Data Discovery is currently in Private Preview and is not available for General Availability (GA). It should not be used in production environments, as features and functionality may change before the final GA release.
Classify Text API
Classify plain text unstructured data.
POST http://{Host Address}/pty/data-discovery/v1.1/classify
Query Parameters
score_threshold
- Type:
float - Description: Optional. Exclude results with a score lower than this threshold.
- Values: Minimum 0, Maximum 1.0
- Default: 0.00
Body
Content type must be a plain text and in an UTF-8 format.
Length of the body is limited to 10K Bytes.
Sample Request
curl -X POST "http://<SERVER_IP>/pty/data-discovery/v1.1/classify?score_threshold=0.85" \
-H "Content-Type: text/plain" \
--data "You can reach Dave Elliot by phone 203-555-1286"import requests
url = "http://<SERVER_IP>/pty/data-discovery/v1.1/classify"
params = {"score_threshold": 0.85}
headers = {"Content-Type": "text/plain"}
data = "You can reach Dave Elliot by phone 203-555-1286"
response = requests.post(url, params=params, headers=headers, data=data, verify=False)
print("Status code:", response.status_code)
print("Response JSON:", response.json())URL: POST `http://<SERVER_IP>/pty/data-discovery/v1.1/classify`
Query Parameters:
-score_threshold (optional), float between 0.0 and 1.0, default: 0.
Headers:
-Content-Type: text/plain
Body:
-You can reach Dave Elliot by phone 203-555-1286Sample Response
{
"providers": [
{
"name": "Pattern Classification Provider",
"version": "1.1.1",
"status": 200,
"elapsed_time": 0.028261899948120117,
"config_provider": {
"name": "Pattern",
"address": "http://pattern_provider_service:8051",
"supported_content_types": []
}
},
{
"name": "Context Classification Provider",
"version": "1.1.1",
"status": 200,
"elapsed_time": 0.040960073471069336,
"config_provider": {
"name": "Context",
"address": "http://context_provider_service:8052",
"supported_content_types": []
}
}
],
"classifications": {
"PERSON": [
{
"score": 0.9238499879837037,
"location": {
"start_index": 14,
"end_index": 25
},
"classifiers": [
{
"provider_index": 0,
"name": "SpacyRecognizer",
"score": 0.85,
"original_entity": "PERSON",
"details": {}
},
{
"provider_index": 1,
"name": "context",
"score": 0.9976999759674072,
"original_entity": "NAME",
"details": {}
}
]
}
],
"PHONE_NUMBER": [
{
"score": 0.9995999932289124,
"location": {
"start_index": 35,
"end_index": 47
},
"classifiers": [
{
"provider_index": 1,
"name": "context",
"score": 0.9995999932289124,
"original_entity": "PHONE",
"details": {}
}
]
}
]
}
}Response Fields Description
Providers Section
| Name | Example Response | Description |
|---|---|---|
| providers | Array | Array of provider objects that participated in the request, including their respective success or failure codes. |
| providers[n].name | Pattern Classification Provider | Product name of the provider. |
| providers[n].version | 1.0.0 | Version of the provider. |
| providers[n].status | 200 | HTTP response code returned by the provider. |
| providers[n].elapsed_time | 0.028 | Time, in seconds, taken by the provider to process the request. |
| providers[n].config_provider | Object | Object containing configuration details for each provider. |
| providers[n].config_provider.name | Pattern | Internal name of the provider. |
| providers[n].config_provider.address | http://pattern_provider_service:8051 | Network address or endpoint of the provider. |
| providers[n].config_provider.supported_content_types | [] | Array of supported content types.
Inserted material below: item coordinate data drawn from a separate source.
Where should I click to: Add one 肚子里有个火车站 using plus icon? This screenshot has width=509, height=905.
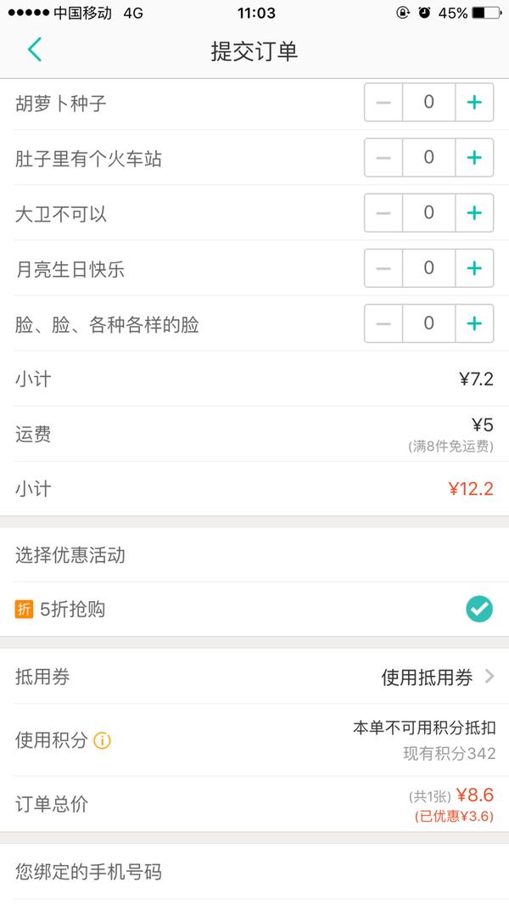(474, 158)
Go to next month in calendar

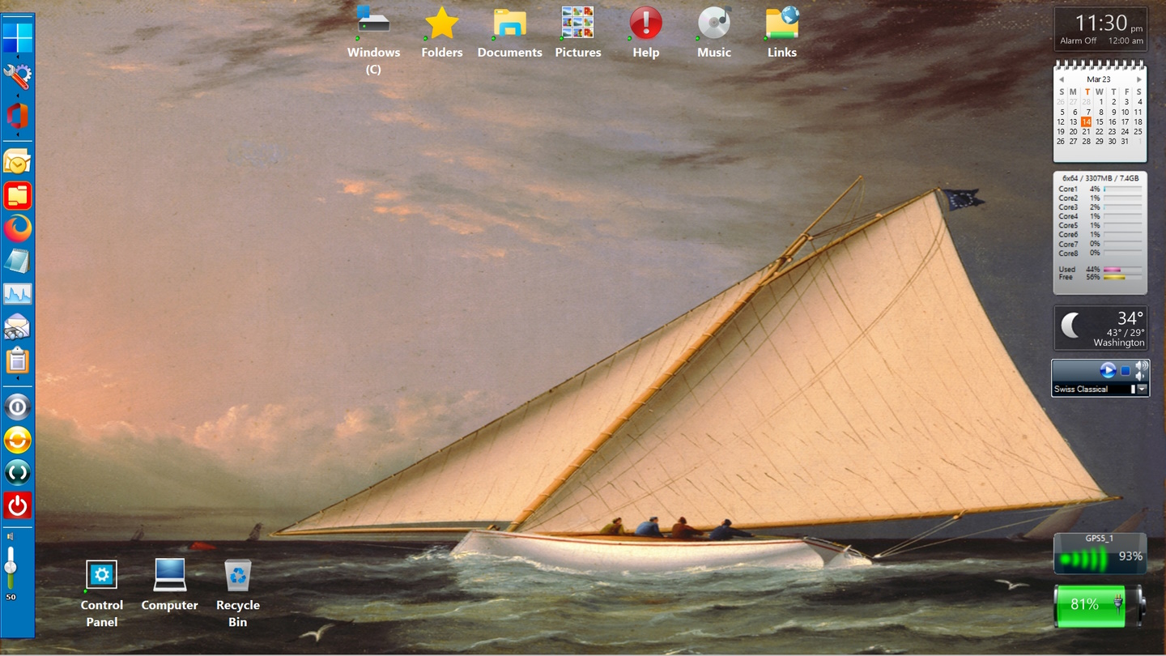[x=1139, y=79]
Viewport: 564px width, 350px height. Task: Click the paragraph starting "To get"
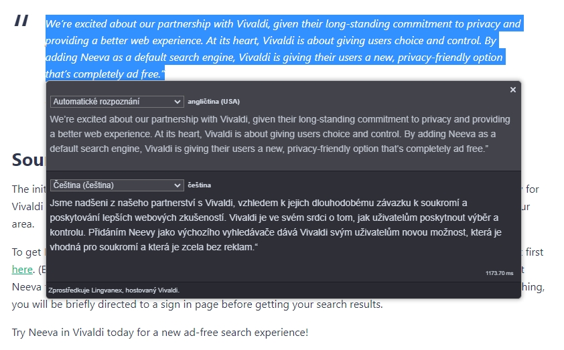[x=20, y=252]
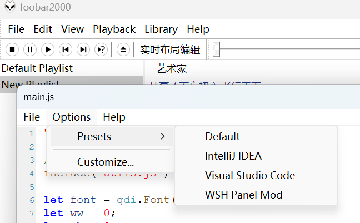
Task: Click the random playback button
Action: pos(101,49)
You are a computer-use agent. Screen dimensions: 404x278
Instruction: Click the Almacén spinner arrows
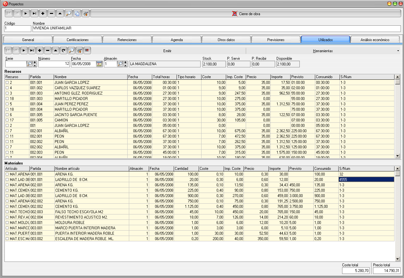[x=125, y=64]
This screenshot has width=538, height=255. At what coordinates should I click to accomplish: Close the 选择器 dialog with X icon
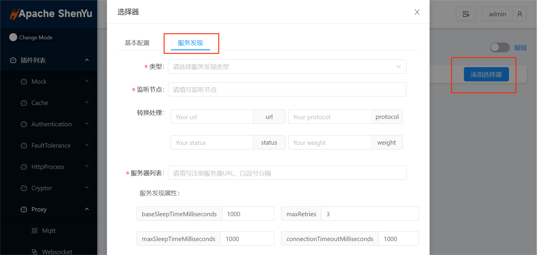pyautogui.click(x=417, y=12)
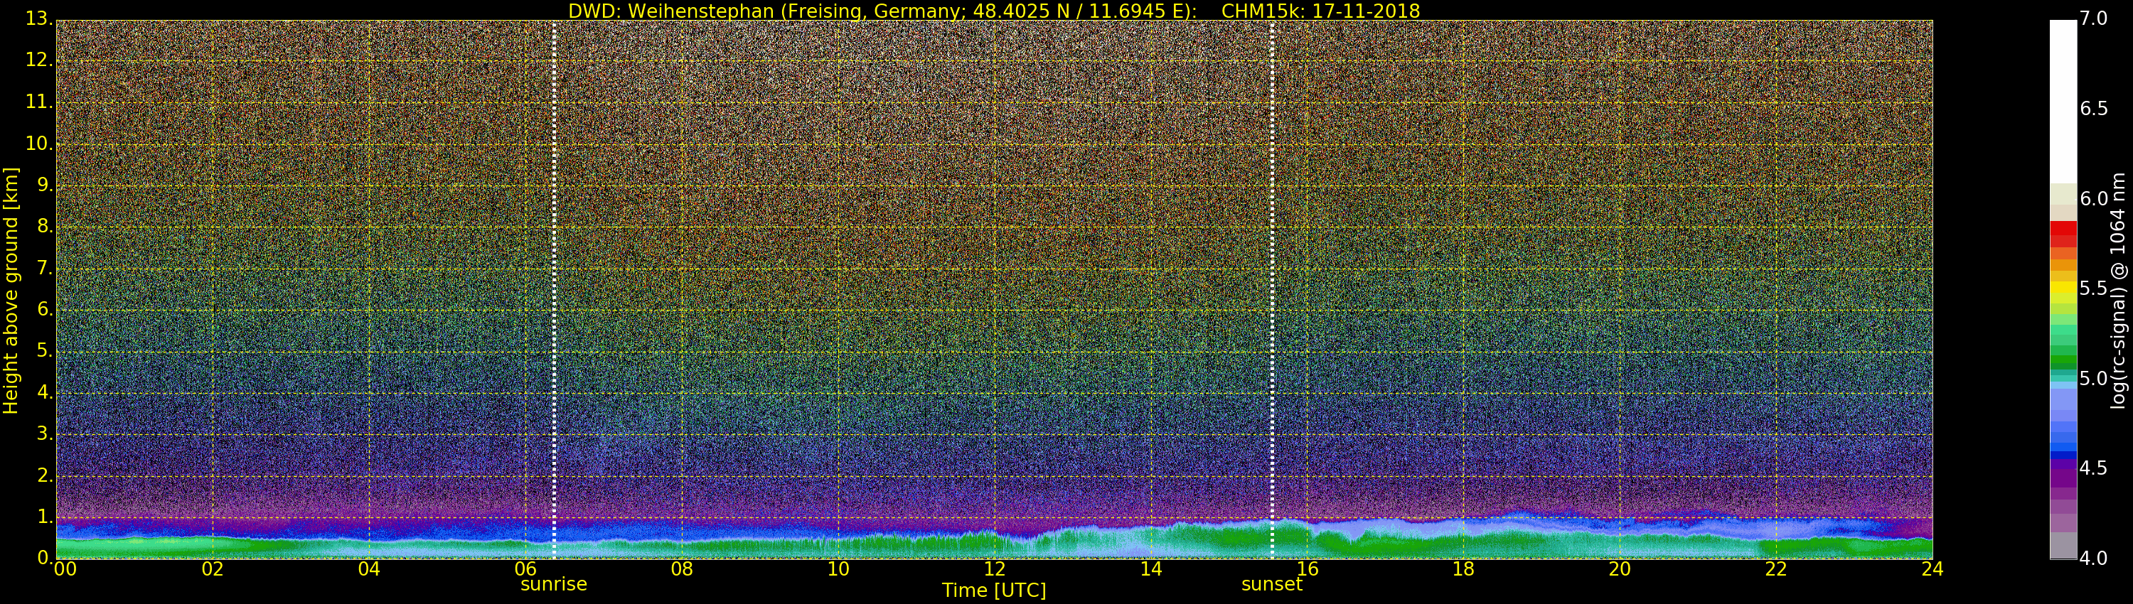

An empty array indicates support for all content types. |
Classifications Section
| Name | Example Response | Description |
|---|---|---|
| classifications | Dictionary | A dictionary mapping entity types (e.g., “PERSON”, “PHONE_NUMBER”) to arrays of occurrence objects. Each key is an entity type, and its value is a list of detected occurrences, each containing location and classifier details. |
| classifications[’entity’][n].score | 0.9238 | The confidence score for the detected entity, aggregated from all contributing classifiers. |
| classifications[’entity’][n].location | Object | An object specifying the location of the entity within the input text. |
| classifications[’entity’][n].location.start_index | 14 | The starting index of the entity in the input text. |
| classifications[’entity’][n].location.end_index | 25 | The ending index of the entity in the input text. |
| classifications[’entity’][n].classifiers | Array | An array of classifier objects that contributed to the entity detection. |
| classifications[’entity’][n].classifiers[m].provider_index | 0 | The index of the provider in the top-level providers array. |
| classifications[’entity’][n].classifiers[m].name | SpacyRecognizer | The name of the classifier. A provider may have multiple classifiers. |
| classifications[’entity’][n].classifiers[m].score | 0.85 | The score assigned by the classifier for the entity detection. |
| classifications[’entity’][n].classifiers[m].original_entity | PERSON | The original entity type detected by the classifier. See Harmonization for details. |
| classifications[’entity’][n].classifiers[m].details | Object | Optional. Additional key-value details provided by the classifier. |
Response Codes
| Response Code | Description |
|---|---|
| 200 | Successful Response. |
| 206 | Partial Content. Only some providers classifed data successfully. |
| 400 | Bad Request. Invalid input parameters or content. |
| 413 | Payload too large. |
| 415 | Unsupported media type. |
| 422 | Untrusted input. For more information, refer to Input Validation |
| 502 | Bad Gateway. All upstream providers failed; no successful data aggregation possible. |
| 598 | Unexpected internal server error. Check server logs. |
| 599 | Internal server error. Check server logs. |